At the Drop of a Hat is a musical revue by Flanders and Swann, described by them as "an after-dinner farrago". In the show, they both sang on a nearly bare stage, accompanied by Swann on the piano. The songs were linked by contemporary social commentary, mostly by Flanders. After a long London run the show played in the US, Switzerland, and on tour in Britain.

Background
Michael Flanders and Donald Swann had performed together as schoolboys, collaborating in 1940 on a revue at Westminster School. They later collaborated on writing songs for revues, performed by such artists as Max Adrian, Elsie and Doris Waters, Ian Carmichael and Joyce Grenfell. They also wrote songs for Ian Wallace, some of which he recorded on the LP "Wallace's Private Zoo". As successful songwriters they were invited to lecture on the subject at Dartington International Summer School  in 1956. Flanders found that his spoken introductions were as well received by the audience as the songs themselves.

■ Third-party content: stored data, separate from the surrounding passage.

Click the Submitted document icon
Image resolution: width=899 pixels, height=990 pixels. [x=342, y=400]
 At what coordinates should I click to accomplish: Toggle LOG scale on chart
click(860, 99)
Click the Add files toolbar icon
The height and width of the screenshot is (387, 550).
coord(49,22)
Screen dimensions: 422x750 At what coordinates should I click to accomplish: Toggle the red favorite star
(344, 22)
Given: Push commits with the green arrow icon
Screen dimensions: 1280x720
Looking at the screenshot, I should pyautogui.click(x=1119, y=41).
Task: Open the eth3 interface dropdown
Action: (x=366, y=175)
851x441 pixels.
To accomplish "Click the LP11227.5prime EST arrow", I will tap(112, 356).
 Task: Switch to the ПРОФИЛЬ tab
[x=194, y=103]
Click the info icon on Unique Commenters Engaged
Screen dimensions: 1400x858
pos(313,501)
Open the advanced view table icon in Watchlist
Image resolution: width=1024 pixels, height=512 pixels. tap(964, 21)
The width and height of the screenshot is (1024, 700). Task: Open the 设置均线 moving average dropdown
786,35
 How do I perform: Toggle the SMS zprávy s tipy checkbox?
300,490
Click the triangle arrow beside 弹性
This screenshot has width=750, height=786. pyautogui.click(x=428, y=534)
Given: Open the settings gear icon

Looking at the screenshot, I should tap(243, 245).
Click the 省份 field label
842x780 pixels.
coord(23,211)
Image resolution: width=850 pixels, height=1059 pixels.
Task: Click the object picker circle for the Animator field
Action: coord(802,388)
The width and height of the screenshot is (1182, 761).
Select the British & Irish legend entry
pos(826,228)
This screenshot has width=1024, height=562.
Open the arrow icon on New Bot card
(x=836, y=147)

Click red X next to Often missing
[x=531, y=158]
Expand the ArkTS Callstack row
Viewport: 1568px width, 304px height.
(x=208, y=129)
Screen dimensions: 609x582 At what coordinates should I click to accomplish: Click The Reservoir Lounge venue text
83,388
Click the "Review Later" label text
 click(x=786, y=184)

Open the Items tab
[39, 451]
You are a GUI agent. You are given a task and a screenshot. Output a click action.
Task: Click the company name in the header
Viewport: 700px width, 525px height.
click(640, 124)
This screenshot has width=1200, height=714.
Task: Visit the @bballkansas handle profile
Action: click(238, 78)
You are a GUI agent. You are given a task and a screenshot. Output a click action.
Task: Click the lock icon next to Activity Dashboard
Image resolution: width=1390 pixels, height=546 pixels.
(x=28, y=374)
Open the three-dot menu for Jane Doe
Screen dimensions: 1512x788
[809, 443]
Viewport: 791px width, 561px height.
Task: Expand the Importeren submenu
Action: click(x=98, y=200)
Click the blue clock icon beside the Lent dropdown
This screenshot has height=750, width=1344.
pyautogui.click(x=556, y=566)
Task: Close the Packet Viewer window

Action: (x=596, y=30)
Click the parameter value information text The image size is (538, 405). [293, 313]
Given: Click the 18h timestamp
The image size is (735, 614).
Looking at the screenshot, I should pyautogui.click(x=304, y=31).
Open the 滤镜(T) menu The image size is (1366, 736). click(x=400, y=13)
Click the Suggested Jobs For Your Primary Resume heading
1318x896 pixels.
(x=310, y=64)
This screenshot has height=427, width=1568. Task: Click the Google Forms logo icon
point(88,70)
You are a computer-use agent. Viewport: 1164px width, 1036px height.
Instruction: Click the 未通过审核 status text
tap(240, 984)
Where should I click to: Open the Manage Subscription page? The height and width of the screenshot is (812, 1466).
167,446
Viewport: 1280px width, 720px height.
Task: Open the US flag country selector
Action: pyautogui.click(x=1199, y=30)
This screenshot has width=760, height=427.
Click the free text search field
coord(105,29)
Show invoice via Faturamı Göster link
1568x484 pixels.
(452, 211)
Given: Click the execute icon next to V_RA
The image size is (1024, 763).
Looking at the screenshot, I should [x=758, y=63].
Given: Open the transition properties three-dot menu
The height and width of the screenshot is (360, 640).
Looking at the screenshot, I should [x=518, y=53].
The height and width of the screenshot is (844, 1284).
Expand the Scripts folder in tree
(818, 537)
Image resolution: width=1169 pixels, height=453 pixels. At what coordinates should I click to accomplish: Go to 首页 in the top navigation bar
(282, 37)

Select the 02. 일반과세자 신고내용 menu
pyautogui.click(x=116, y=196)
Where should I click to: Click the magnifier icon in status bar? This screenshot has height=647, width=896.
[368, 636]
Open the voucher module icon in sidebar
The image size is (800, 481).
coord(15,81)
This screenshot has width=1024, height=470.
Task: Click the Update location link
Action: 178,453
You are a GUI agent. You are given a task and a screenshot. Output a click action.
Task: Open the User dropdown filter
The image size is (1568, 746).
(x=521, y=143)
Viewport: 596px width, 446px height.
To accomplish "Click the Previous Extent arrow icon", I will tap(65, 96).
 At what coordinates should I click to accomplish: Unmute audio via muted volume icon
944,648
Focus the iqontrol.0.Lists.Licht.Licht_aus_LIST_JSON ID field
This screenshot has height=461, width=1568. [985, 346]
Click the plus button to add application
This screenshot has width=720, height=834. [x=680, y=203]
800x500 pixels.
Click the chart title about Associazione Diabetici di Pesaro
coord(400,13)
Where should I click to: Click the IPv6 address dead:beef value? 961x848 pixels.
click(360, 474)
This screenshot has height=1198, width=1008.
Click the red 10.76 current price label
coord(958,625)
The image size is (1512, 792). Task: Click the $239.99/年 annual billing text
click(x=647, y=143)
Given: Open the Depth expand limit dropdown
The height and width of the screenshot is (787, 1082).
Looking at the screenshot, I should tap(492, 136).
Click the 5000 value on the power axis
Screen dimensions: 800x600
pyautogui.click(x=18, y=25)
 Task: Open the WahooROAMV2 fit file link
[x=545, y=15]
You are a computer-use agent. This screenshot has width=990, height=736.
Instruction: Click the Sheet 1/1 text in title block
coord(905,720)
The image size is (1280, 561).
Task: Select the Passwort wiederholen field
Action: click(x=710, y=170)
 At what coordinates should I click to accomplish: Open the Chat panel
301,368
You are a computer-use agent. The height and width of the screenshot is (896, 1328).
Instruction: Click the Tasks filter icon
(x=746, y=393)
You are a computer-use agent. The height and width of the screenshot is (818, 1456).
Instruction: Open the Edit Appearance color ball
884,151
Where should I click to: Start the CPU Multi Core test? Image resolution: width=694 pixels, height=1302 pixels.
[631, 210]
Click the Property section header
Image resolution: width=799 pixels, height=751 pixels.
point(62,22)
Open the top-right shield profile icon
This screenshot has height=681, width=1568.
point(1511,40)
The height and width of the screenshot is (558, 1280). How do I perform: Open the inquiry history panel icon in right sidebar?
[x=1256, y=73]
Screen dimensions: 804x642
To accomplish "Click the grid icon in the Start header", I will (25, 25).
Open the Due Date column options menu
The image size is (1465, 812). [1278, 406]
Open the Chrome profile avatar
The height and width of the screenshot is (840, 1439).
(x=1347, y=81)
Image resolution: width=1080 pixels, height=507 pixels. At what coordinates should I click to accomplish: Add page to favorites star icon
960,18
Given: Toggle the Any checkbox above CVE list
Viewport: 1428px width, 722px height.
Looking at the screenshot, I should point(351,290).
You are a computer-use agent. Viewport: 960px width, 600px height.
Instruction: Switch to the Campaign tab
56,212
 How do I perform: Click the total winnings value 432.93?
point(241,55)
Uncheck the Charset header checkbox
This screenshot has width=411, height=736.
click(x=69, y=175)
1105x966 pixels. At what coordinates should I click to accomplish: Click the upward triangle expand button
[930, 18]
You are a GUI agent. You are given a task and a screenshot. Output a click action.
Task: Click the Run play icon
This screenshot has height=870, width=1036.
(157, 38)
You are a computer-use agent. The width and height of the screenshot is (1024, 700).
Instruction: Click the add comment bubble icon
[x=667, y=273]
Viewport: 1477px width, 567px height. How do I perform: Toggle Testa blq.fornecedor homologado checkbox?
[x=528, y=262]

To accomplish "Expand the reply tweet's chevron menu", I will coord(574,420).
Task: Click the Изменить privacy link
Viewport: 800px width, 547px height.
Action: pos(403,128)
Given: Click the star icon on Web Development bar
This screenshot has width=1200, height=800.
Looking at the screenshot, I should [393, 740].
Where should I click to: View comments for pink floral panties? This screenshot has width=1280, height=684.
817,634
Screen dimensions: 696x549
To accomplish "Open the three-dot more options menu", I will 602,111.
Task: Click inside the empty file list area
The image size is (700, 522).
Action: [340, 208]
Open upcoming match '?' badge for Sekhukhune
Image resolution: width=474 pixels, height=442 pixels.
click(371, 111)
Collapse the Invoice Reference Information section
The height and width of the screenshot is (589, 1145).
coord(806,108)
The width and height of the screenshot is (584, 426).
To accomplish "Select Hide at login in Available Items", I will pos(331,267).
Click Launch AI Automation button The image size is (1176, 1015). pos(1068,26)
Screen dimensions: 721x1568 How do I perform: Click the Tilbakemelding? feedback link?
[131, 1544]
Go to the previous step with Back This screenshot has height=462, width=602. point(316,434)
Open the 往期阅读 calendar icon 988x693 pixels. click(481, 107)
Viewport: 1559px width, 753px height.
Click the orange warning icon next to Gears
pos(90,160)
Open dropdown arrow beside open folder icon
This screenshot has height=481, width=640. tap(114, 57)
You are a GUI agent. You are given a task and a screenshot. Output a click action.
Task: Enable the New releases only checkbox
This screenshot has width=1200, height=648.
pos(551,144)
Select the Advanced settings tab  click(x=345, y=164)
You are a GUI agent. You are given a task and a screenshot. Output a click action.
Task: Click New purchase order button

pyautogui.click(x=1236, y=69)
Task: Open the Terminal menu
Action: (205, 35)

He and Swann decided to give a show along similar lines in London. They approached Frederick Piffard, manager of the New Lindsey Theatre, a fringe venue seating about 150 people, outside the London West End theatre district, and played him some of their numbers. Swann recalled:
"Nice songs", said Freddie Piffard, "but who's in it?"
"Us," we said timidly.
"Well, you pay the rent," he said, "it's up to you."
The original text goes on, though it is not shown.